[Lustre-devel] Oleg/Mike Work on Apps Metrics - FW: Mike Booth week ending 2009.03.15

Mon Mar 16 05:56:45 PDT 2009

Mike,

Yes, it would be fun to discuss - but I'm probably not going to be
available for a discussion like that for a week or 2.

BTW, I'm cc-ing lustre-devel since this is of general interest.

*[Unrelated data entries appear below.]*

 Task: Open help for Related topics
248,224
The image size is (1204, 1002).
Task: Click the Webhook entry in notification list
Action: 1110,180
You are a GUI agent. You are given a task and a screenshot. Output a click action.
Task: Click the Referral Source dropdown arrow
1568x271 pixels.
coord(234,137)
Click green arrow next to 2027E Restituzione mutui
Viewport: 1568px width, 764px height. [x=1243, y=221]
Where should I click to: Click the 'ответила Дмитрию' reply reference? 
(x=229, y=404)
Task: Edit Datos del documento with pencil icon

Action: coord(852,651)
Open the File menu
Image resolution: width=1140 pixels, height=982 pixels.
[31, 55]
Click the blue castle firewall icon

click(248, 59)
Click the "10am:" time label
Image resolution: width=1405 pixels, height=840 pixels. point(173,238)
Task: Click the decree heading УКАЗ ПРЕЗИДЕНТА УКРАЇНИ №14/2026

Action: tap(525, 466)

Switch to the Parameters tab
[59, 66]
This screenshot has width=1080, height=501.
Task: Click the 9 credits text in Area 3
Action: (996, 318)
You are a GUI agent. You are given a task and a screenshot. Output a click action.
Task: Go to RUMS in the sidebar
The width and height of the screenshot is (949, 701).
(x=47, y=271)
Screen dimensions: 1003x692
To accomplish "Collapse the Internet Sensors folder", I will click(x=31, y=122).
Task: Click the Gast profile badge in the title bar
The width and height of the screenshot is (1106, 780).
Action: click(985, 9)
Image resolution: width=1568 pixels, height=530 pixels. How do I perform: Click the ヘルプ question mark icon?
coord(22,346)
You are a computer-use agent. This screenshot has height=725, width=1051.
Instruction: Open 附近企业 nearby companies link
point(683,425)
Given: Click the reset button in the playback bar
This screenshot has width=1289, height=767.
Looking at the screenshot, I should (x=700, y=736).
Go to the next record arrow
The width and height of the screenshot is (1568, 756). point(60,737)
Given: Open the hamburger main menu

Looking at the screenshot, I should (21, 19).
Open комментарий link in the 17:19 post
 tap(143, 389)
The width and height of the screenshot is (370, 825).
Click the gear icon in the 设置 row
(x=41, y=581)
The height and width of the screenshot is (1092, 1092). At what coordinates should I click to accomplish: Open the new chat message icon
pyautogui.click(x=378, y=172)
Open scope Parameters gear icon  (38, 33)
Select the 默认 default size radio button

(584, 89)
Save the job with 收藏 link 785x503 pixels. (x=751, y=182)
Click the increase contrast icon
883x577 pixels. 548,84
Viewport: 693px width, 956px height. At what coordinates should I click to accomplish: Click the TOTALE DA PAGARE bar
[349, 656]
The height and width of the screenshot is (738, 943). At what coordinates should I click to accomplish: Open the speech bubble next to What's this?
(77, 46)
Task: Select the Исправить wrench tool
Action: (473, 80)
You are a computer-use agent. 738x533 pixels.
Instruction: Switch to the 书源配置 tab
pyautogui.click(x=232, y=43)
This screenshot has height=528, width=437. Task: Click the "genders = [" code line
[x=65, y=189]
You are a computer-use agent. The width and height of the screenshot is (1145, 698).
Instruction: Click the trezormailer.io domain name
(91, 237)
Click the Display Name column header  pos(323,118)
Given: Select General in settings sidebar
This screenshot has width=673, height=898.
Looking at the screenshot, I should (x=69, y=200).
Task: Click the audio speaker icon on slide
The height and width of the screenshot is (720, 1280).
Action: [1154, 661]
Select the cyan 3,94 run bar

I _do_ agree that for some apps, if there was sufficient memory on the
app node to buffer the local component of a checkpoint and let it
"dribble" out to disk would achieve better utilization of the compute
resource.  However parallel apps can be very sensitive to "noise" on
the network they're using for inter- process communication - i.e. the
checkpoint data has either to be written all the way to disk, or at
least buffered somewhere so that moving it to disk will not interfere
with the app's own communications.

This latter concept is the basis for the "flash cache" concept.
Actually, I think it's worth exploring the economics of it in more
detail.

The variables are aggregate network bandwidth into the distributed
checkpoint cache, which determines the checkpoint time, and aggregate
path-minimum bandwidth (i.e. lesser of network and disk bandwidth)
from the cache to disk, which determines how soon the cache can be
ready for the next checkpoint.  The cache could be dedicated nodes and
storage (e.g. flash) or additional storage on the OSSes, or any
combination of either.  And the interesting relationship is how
compute cluster utilisation varies with the cost of the server and
cache subsystems.

-- 

        Cheers,
                   Eric

> -----Original Message-----
> From: Michael.Booth at Sun.COM [mailto:Michael.Booth at Sun.COM]
> Sent: 16 March 2009 3:06 AM
> To: Eric Barton
> Subject: Re: Oleg/Mike Work on Apps Metrics - FW: Mike Booth week ending 2009.03.15
> 
> Eric,
> 
> This is too bad.  I should run the test on my laptop and see if I get
> the same behavior.
> 
> The huge bandwidth requirements (30+ gbyes/sec) that I see for
> checkpoint-style I/O is driven in burst that last about 1/10 of the
> time of the following computation.  There is not a desire to assure
> that everything is on disk before resuming computations.  If while the
> computations proceeded the system cleared out the cache, the next
> write would go to cache at memory speed if the previous clean pages
> could be reused for the next write.  The bandwidth requirement to
> achieve what appears to be memory speed I/o could be achieved in this
> case with 3 gbytes/sec.
> 
>   There are middleware schemes being developed to do asynchronous I/O
> on "other" nodes to transfer the checkpoint data out to the other
> nodes so they write it all out.  To me this is the middleware working
> at odds with what the system software should naturally do for the
> application.
> 
> I think it is safe to say it is a minority of scientific applications
> that are writing out and quickly reading it back like a typical linux
> application, like web browsers.  This type of I/O is usually limited
> to codes that are larger than the sum  of the nodes memory,, which is
> rarer and rarer these days.
> 
> I believe that making this work for these codes is a win in three ways;,
> 
>    One: reduces the need for high burst rate I/O to disk for many
> programs while giving the perception of much faster I/O to the
> application.
> 
>    Two:  helps to reduce the impact of filesystem performance
> variability,
> 
>    Three: Overall in the system, not having the system being hit with
> huge burst of I/O by tens of thousands of cores at seemingly random
> times, could reduce the variability of the complete file system.
> 
> Should we discuss on the phone, with Oleg?
> 
> Thanks,, this is fun,
> 
> Mike
> 
> 
> Michael Booth
> michael.booth at sun.com
> mobile  512-289-3805
>